[Raw data Boundary: Start]
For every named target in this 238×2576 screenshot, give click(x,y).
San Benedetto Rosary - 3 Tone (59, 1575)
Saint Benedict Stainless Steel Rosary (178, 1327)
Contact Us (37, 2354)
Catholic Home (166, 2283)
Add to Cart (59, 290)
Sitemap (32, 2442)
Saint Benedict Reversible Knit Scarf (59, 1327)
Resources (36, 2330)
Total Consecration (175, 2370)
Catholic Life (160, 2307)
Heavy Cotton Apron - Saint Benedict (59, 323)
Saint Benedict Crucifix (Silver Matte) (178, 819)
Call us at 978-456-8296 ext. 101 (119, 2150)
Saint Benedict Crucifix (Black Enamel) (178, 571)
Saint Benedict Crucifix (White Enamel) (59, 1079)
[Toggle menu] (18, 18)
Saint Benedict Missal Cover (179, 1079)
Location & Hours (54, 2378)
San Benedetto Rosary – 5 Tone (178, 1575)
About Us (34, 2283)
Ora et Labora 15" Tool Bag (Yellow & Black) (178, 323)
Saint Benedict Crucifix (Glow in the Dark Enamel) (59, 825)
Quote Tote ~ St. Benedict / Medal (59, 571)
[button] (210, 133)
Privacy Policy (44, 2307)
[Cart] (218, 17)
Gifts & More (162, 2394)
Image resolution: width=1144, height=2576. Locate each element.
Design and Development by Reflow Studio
[Raw data Boundary: End]
[Raw data Boundary: Start]
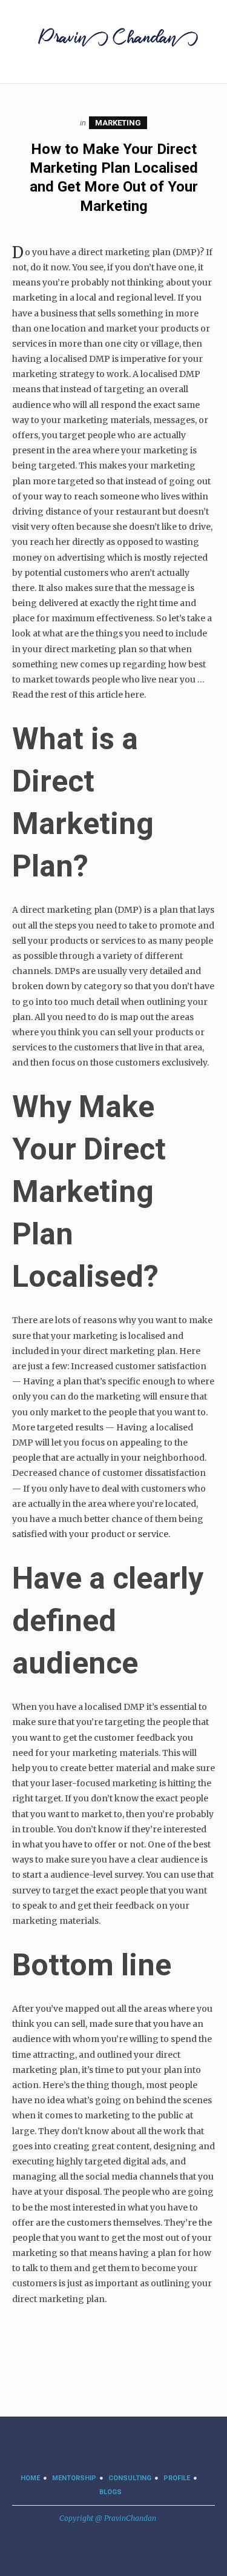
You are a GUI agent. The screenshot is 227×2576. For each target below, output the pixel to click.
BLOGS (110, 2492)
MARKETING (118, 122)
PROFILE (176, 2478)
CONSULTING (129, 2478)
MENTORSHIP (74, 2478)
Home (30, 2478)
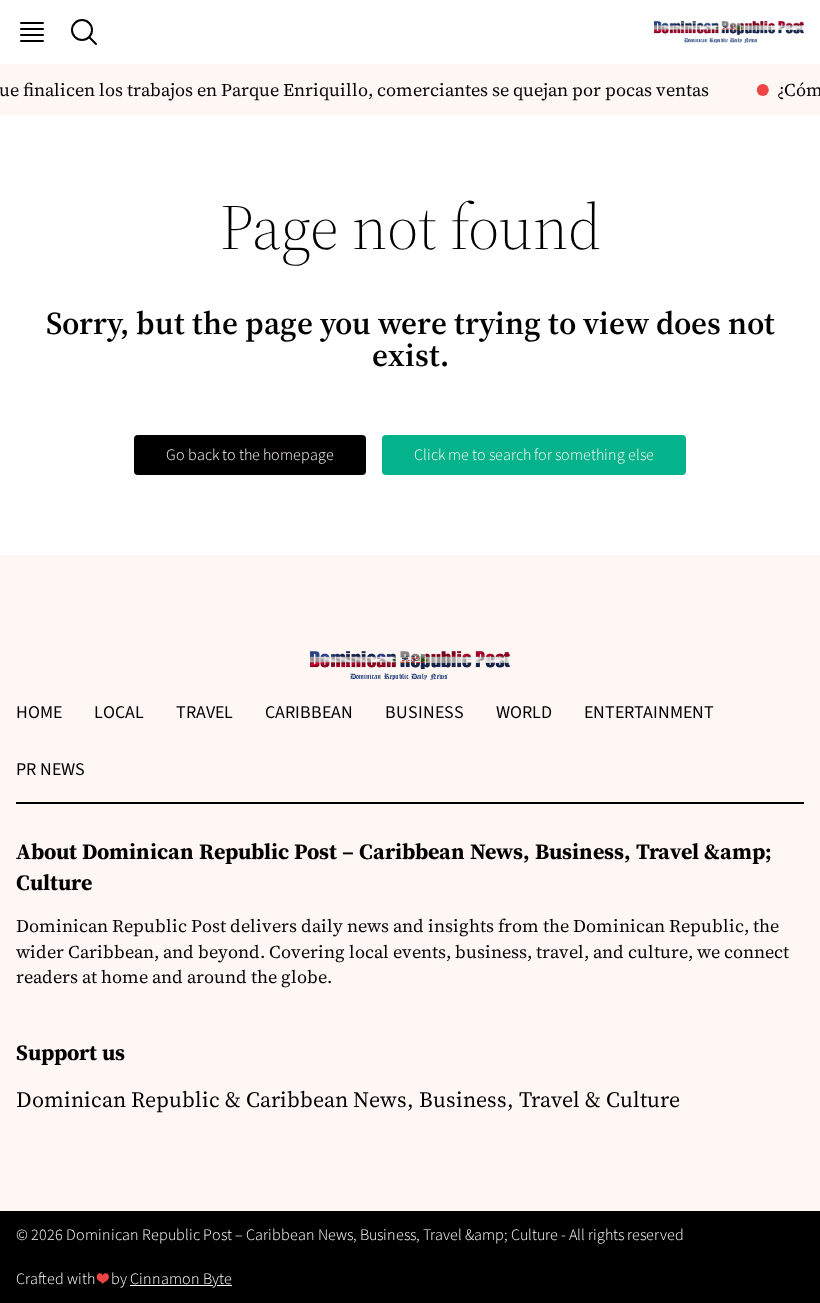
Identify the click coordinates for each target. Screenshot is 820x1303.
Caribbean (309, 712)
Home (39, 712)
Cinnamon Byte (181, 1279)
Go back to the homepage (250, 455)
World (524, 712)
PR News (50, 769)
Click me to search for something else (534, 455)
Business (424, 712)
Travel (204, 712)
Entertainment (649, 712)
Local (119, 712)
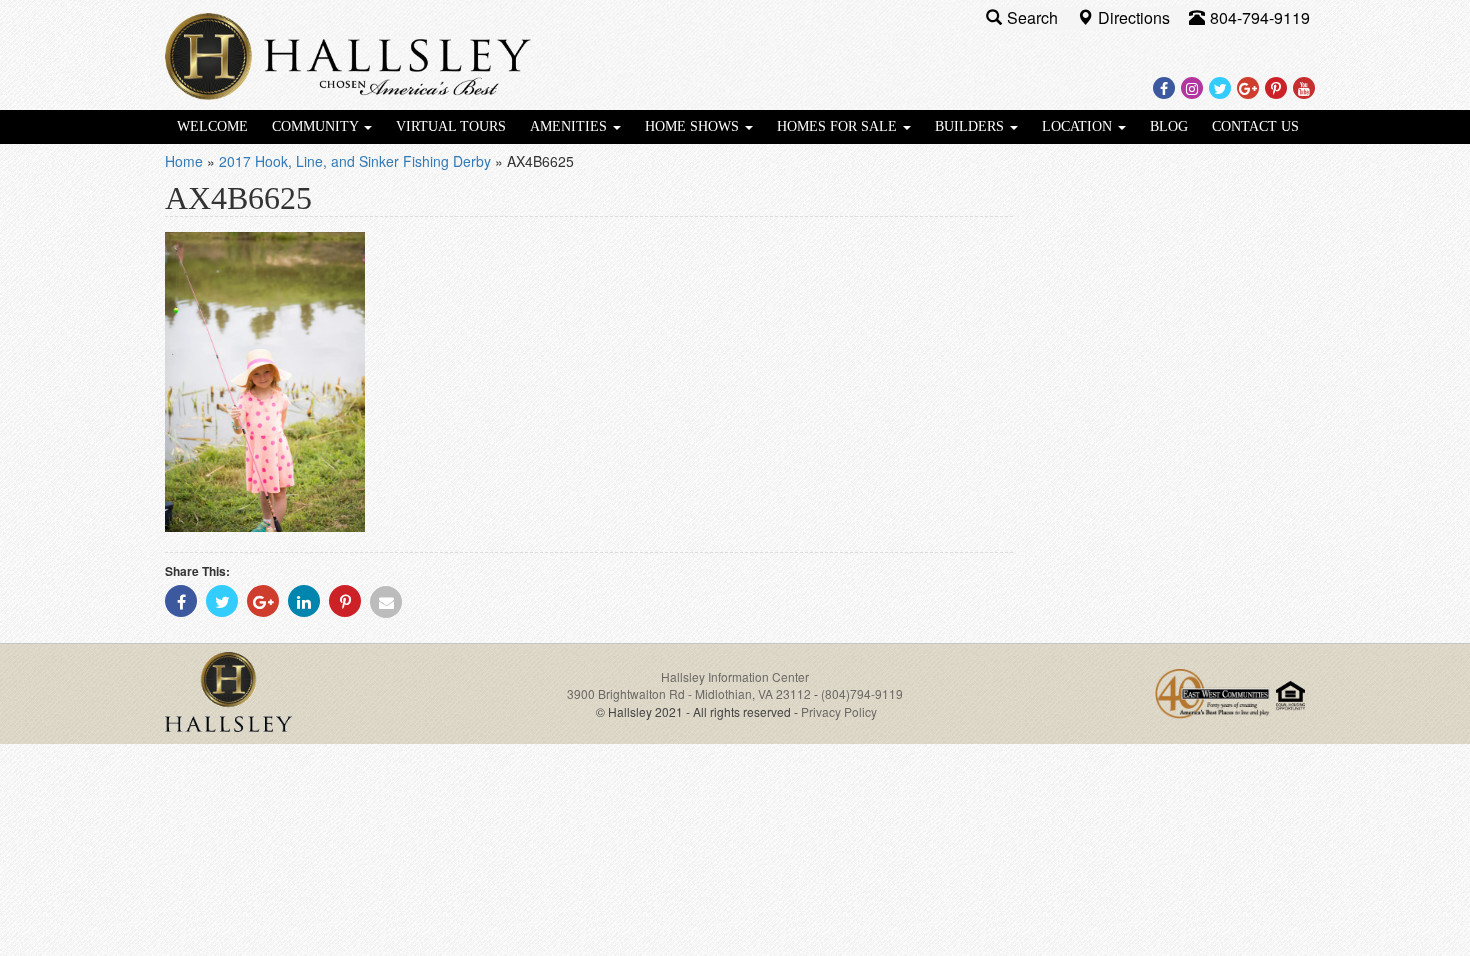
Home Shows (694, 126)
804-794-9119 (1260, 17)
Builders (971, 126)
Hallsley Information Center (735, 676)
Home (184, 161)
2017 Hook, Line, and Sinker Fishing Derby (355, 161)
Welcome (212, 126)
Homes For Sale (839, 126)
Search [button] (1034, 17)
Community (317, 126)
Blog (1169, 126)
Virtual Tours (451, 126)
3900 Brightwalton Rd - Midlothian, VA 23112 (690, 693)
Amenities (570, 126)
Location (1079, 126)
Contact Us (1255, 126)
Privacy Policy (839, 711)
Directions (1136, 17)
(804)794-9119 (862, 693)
[Raw data Boundary: End]
--- Exercise directions ---
Filter the entries down to the lines that include the string "target".

--- Written solution ---
For every named target in this 238×2576 screenshot, give click(x,y).
You are a GUI agent. The screenshot is 227×2576. For each target below, output the pixel to click.
Identify the click coordinates for each target. Screenshot is 820x1303.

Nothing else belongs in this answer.